● **Entries supplied**
◇ ◇ ◇ ◇ ◇ ◇ ◇
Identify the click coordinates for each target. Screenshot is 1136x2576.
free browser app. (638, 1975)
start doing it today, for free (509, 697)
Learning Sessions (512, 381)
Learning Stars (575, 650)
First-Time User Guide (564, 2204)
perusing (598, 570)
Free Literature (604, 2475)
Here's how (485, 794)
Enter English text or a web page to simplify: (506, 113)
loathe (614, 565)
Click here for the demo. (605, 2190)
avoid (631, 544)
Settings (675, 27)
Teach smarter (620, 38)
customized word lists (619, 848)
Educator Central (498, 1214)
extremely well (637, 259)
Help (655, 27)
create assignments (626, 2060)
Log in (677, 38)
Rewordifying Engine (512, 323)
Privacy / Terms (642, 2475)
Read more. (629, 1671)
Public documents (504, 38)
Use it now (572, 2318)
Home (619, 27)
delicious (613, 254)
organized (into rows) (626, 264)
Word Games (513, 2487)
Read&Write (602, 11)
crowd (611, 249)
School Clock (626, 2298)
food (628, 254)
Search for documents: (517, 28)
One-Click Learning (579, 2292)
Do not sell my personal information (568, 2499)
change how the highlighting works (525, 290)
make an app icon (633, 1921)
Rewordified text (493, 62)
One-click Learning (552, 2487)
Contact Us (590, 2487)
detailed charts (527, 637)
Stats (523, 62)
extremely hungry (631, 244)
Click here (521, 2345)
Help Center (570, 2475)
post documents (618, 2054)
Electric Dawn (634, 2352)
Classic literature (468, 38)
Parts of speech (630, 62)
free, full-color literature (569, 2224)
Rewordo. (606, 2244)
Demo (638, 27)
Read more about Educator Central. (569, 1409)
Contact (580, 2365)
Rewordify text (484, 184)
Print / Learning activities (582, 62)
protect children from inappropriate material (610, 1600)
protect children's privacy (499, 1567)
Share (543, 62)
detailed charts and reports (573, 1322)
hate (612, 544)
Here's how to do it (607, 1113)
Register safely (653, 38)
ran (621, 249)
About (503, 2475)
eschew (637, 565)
◇ ◇ ◇ ◇ ◇ ◇ ◇
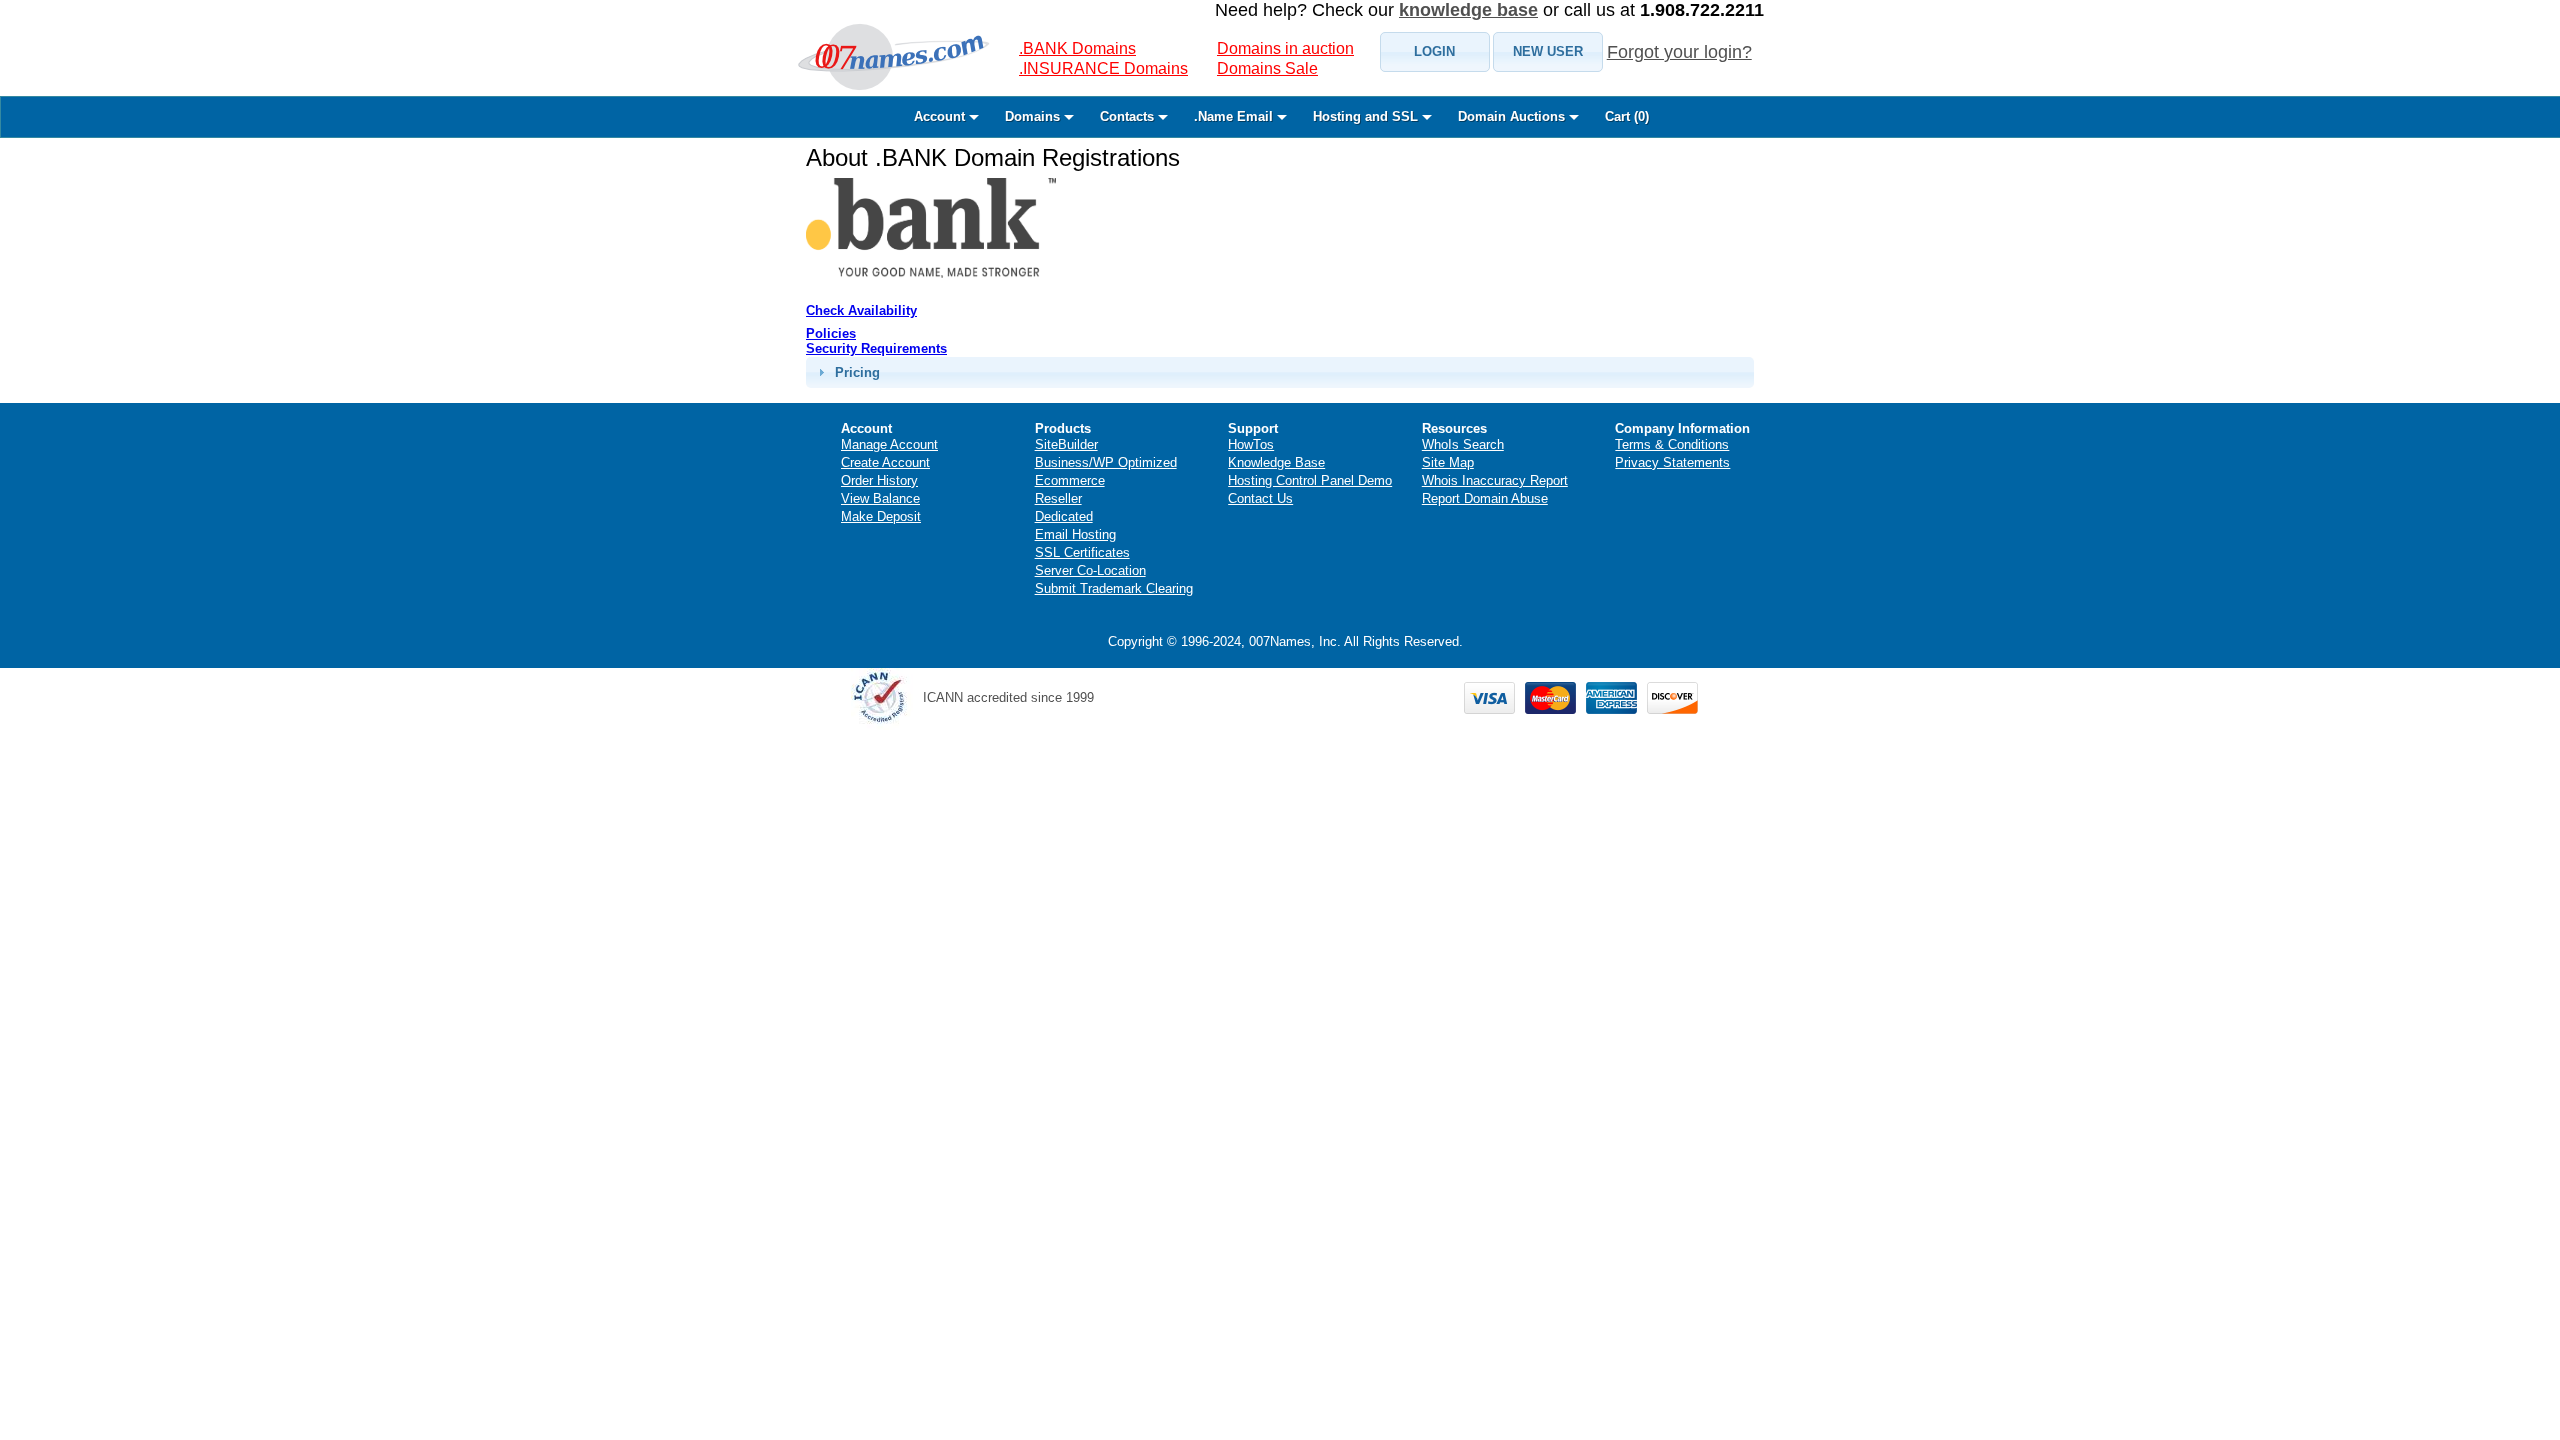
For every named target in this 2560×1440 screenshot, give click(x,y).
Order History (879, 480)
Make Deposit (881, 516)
◇ ◇ ◇ ◇ ◇ ◇ ◇
● **What to work on**
Your answer should consist solely of the lines above from the line with "create assignments (626, 2060)" to the line with "Print / Learning activities (582, 62)", both included, reproduced exactly.

● **Answer below**
create assignments (626, 2060)
Log in (677, 38)
Rewordifying Engine (512, 323)
Privacy / Terms (642, 2475)
Read more. (629, 1671)
Public documents (504, 38)
Use it now (572, 2318)
Home (619, 27)
delicious (613, 254)
organized (into rows) (626, 264)
Word Games (513, 2487)
Read&Write (602, 11)
crowd (611, 249)
School Clock (626, 2298)
food (628, 254)
Search for documents: (517, 28)
One-Click Learning (579, 2292)
Do not sell my personal information (568, 2499)
change how the highlighting works (525, 290)
make an app icon (633, 1921)
Rewordified text (493, 62)
One-click Learning (552, 2487)
Contact Us (590, 2487)
detailed charts (527, 637)
Stats (523, 62)
extremely hungry (631, 244)
Click here (521, 2345)
Help Center (570, 2475)
post documents (618, 2054)
Electric Dawn (634, 2352)
Classic literature (468, 38)
Parts of speech (630, 62)
free, full-color literature (569, 2224)
Rewordo. (606, 2244)
Demo (638, 27)
Read more about Educator Central. (569, 1409)
Contact (580, 2365)
Rewordify text (484, 184)
Print / Learning activities (582, 62)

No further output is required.